[What is being asked] Read the records below and report each line in which "agent" occurs.
————————
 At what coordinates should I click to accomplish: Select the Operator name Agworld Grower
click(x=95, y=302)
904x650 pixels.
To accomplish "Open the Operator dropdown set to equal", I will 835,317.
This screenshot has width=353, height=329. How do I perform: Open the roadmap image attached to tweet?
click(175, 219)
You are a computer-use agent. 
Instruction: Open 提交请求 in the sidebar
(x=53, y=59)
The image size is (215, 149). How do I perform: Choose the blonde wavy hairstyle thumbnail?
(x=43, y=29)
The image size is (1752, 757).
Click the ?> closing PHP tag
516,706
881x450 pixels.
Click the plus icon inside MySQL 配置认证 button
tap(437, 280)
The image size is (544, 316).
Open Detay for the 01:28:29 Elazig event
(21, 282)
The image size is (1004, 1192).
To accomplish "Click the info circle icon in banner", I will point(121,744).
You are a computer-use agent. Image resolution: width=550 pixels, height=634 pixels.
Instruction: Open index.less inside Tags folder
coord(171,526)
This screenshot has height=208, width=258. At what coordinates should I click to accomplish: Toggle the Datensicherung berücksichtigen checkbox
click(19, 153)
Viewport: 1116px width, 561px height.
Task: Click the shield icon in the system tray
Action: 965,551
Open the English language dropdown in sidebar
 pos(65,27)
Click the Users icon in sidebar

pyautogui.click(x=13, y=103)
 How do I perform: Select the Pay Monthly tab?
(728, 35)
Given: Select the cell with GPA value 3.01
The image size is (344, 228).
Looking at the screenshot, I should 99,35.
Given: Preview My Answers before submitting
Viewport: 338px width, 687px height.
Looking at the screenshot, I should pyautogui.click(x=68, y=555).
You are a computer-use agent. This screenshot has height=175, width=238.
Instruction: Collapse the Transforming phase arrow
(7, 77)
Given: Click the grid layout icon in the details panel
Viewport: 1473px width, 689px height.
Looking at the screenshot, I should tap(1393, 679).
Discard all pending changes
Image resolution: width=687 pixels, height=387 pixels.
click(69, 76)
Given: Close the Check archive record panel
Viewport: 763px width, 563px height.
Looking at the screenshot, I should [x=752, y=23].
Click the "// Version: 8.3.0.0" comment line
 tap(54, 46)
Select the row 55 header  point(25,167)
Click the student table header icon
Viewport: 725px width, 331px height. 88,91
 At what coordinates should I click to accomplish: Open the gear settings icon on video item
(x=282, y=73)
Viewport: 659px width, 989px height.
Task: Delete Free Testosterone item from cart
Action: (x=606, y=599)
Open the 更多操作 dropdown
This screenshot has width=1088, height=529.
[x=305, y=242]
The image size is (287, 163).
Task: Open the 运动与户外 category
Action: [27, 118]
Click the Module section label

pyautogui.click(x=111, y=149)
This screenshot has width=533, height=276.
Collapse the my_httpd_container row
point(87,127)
————————
[Answer]
You are a computer-use agent. 
You are a computer-use agent. Image resolution: width=550 pixels, height=634 pixels.
You are a computer-use agent. This screenshot has height=175, width=238.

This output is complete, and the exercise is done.